◆ **INFORMATION SHOWN**:
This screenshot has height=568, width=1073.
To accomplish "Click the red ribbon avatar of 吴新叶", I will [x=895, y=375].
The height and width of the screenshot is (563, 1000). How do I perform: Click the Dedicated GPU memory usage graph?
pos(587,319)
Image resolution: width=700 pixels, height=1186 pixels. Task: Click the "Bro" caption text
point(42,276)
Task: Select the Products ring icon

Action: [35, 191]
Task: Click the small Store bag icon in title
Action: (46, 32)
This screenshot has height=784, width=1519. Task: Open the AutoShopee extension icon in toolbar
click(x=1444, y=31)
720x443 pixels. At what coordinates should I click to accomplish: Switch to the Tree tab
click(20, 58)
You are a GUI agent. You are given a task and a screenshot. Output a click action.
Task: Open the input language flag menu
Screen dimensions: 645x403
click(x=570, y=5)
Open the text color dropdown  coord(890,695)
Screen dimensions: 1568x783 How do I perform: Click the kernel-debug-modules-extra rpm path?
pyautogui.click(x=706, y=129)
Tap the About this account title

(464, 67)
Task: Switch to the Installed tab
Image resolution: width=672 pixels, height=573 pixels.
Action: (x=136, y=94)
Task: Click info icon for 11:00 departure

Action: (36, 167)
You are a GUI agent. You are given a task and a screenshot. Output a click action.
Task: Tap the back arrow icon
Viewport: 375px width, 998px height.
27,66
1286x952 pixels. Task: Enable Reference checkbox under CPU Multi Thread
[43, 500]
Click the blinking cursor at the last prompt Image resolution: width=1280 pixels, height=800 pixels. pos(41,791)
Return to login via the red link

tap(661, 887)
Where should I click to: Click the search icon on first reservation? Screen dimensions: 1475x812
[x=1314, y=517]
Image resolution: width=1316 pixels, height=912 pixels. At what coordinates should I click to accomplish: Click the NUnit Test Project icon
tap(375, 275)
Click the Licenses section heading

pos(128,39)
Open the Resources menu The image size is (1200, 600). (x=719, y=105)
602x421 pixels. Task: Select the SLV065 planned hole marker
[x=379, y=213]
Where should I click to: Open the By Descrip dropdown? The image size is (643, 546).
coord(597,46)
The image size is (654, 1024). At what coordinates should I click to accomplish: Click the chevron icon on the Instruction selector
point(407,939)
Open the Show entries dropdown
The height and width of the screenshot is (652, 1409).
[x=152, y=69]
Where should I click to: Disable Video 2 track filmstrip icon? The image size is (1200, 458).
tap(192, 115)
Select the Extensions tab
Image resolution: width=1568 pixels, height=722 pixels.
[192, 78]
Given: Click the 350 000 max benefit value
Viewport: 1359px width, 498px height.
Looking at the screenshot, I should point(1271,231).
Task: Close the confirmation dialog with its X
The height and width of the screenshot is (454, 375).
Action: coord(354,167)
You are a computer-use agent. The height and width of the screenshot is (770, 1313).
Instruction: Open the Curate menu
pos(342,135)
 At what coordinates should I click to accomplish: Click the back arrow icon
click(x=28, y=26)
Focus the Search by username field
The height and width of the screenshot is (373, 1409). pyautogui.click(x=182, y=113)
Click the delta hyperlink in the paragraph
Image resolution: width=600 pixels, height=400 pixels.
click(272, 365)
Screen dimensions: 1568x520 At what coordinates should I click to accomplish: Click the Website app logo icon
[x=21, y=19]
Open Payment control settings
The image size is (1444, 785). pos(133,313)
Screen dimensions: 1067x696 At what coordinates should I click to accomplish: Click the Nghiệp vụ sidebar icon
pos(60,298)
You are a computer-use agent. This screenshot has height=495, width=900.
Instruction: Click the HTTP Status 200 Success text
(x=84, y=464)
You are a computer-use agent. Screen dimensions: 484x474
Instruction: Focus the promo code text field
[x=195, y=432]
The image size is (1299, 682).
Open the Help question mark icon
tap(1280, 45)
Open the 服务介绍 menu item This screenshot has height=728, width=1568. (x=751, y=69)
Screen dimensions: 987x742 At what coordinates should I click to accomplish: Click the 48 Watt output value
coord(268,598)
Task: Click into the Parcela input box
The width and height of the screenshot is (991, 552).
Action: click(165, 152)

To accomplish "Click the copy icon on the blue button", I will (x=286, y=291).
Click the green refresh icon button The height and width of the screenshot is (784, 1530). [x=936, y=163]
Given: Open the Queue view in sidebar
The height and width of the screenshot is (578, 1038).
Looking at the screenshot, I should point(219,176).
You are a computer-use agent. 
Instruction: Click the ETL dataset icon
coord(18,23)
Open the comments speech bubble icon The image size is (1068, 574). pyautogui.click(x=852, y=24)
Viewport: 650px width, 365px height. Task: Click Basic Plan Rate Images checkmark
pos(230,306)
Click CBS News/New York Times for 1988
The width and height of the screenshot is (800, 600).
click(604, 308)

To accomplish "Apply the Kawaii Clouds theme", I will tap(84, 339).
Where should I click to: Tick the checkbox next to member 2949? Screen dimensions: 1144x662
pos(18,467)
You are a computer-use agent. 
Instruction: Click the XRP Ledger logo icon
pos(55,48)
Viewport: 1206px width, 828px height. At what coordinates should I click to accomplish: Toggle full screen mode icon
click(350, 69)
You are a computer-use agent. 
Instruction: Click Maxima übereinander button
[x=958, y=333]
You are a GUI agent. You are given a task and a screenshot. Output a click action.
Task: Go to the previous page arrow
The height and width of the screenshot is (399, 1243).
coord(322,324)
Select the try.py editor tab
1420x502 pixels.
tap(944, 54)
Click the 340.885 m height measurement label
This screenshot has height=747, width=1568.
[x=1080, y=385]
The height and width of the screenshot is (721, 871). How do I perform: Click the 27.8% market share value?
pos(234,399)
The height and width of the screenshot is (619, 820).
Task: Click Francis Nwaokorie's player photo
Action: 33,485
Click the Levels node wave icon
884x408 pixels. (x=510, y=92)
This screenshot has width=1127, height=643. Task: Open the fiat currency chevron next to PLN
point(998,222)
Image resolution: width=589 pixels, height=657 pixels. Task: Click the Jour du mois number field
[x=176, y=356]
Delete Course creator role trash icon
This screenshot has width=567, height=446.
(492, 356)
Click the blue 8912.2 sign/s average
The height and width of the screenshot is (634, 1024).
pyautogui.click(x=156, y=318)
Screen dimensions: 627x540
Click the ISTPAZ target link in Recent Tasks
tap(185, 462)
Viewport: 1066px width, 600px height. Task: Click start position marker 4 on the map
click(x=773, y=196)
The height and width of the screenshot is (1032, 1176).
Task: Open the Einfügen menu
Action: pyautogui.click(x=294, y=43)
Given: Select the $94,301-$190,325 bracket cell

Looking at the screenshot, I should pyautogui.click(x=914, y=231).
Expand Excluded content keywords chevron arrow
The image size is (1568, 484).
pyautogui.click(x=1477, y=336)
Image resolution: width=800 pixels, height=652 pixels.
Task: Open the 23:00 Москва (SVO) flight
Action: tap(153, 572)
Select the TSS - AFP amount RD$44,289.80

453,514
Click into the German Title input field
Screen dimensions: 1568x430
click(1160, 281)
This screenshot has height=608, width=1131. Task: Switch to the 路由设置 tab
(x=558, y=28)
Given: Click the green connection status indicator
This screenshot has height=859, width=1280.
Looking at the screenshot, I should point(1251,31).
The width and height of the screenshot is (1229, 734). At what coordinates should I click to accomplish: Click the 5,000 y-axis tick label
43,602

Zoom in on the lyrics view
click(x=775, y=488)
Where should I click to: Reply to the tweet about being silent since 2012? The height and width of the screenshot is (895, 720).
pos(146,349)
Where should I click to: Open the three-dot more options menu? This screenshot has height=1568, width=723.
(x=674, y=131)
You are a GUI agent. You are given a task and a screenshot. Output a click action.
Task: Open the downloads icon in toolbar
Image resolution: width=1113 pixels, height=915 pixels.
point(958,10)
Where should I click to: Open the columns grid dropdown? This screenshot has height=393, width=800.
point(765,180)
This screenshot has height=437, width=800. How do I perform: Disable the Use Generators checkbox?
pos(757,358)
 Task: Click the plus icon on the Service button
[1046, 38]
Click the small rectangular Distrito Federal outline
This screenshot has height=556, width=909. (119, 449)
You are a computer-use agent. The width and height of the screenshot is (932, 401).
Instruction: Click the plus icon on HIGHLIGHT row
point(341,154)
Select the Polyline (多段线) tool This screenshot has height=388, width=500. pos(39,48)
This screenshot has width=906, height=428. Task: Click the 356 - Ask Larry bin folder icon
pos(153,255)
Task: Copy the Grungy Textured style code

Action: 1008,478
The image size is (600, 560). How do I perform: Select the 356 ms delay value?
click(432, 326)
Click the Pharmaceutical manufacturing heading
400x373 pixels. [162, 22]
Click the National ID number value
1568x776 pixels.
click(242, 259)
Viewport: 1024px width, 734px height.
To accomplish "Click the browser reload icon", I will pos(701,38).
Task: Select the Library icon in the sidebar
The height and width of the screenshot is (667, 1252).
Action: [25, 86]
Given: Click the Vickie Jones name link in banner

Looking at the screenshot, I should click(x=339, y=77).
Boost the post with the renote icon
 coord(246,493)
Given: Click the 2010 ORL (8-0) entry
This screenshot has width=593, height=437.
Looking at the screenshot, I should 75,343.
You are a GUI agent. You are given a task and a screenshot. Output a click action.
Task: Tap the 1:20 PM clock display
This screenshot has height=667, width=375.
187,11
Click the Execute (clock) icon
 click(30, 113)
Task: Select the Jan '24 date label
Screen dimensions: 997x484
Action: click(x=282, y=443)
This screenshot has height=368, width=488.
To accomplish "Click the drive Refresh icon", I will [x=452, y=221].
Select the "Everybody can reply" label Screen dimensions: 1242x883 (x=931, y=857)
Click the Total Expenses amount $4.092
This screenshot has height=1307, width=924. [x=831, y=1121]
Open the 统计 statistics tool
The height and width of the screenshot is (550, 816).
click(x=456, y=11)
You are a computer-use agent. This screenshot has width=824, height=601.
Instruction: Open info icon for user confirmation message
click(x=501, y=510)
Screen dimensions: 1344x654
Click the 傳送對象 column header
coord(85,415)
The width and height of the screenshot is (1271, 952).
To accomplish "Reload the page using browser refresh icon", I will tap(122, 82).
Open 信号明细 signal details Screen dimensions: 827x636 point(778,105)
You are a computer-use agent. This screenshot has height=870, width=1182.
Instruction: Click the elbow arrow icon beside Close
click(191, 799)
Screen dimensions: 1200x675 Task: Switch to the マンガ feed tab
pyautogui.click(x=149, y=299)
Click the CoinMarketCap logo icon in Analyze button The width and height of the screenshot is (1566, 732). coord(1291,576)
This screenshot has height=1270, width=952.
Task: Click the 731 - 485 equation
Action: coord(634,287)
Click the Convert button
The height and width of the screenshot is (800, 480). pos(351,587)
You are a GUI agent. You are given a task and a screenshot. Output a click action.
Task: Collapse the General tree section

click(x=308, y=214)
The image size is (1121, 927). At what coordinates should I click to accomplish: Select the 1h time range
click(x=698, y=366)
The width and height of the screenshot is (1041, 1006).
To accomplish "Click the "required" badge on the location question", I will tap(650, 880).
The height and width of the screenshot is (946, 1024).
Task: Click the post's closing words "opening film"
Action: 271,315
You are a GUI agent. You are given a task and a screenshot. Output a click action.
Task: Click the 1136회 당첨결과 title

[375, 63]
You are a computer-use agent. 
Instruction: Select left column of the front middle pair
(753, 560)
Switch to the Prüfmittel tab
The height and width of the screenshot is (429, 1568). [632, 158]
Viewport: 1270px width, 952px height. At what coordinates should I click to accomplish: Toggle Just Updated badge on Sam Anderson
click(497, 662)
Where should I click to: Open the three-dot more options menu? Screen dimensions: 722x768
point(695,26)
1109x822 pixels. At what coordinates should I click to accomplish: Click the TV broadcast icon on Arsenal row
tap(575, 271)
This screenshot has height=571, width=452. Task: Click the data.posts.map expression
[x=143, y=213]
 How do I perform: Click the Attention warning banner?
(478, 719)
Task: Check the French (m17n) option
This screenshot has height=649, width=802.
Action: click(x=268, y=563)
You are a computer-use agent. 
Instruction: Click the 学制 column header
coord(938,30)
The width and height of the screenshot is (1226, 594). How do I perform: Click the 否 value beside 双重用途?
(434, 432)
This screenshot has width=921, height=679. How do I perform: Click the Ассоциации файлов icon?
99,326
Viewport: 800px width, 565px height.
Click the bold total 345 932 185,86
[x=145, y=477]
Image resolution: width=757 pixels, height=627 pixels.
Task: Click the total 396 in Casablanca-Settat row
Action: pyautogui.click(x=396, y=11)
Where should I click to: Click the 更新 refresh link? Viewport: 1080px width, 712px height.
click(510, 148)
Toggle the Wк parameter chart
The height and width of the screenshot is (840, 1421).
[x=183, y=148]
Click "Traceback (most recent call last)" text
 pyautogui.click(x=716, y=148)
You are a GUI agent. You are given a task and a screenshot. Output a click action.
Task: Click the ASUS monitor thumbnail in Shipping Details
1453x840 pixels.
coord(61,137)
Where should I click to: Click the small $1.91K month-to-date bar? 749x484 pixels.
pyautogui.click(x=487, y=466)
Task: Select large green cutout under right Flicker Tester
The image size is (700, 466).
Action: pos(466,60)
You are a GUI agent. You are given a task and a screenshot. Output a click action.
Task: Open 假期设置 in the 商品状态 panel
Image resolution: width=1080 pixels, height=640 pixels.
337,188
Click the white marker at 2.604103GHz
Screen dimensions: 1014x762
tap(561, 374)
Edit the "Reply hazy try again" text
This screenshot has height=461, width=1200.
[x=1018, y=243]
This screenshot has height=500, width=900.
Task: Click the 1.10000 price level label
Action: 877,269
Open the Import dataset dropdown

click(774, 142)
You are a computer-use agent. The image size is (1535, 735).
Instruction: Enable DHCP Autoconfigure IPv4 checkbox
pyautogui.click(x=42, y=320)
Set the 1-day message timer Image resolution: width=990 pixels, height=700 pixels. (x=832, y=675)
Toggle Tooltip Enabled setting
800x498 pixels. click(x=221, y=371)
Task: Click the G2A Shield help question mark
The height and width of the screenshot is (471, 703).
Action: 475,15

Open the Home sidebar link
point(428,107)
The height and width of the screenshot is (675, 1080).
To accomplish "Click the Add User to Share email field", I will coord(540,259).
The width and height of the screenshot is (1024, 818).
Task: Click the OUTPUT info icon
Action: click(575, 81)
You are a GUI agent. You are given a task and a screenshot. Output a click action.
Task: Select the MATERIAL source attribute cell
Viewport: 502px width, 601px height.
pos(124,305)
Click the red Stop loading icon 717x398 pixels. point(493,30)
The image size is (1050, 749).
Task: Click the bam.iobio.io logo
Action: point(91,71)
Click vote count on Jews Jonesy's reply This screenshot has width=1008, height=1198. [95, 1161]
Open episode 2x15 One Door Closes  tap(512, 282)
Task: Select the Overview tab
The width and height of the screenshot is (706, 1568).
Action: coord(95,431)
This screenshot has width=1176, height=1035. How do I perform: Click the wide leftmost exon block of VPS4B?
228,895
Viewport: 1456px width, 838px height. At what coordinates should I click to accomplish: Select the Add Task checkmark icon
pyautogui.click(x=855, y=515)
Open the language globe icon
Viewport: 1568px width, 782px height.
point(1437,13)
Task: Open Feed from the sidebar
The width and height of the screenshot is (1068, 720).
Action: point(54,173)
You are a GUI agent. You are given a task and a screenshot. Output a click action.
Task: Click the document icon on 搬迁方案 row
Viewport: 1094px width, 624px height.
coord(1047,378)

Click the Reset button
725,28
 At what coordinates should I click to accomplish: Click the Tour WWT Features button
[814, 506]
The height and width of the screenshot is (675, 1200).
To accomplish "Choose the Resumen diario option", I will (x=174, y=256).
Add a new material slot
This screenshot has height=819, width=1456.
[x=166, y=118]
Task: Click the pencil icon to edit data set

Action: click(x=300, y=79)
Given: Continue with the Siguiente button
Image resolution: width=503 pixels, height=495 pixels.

◆ **ACTION ITEM**: Wherever the string "green" shows up in a line above, tally that line, and answer with the final number alone.

◆ **SOLUTION TO THIS TASK**: 3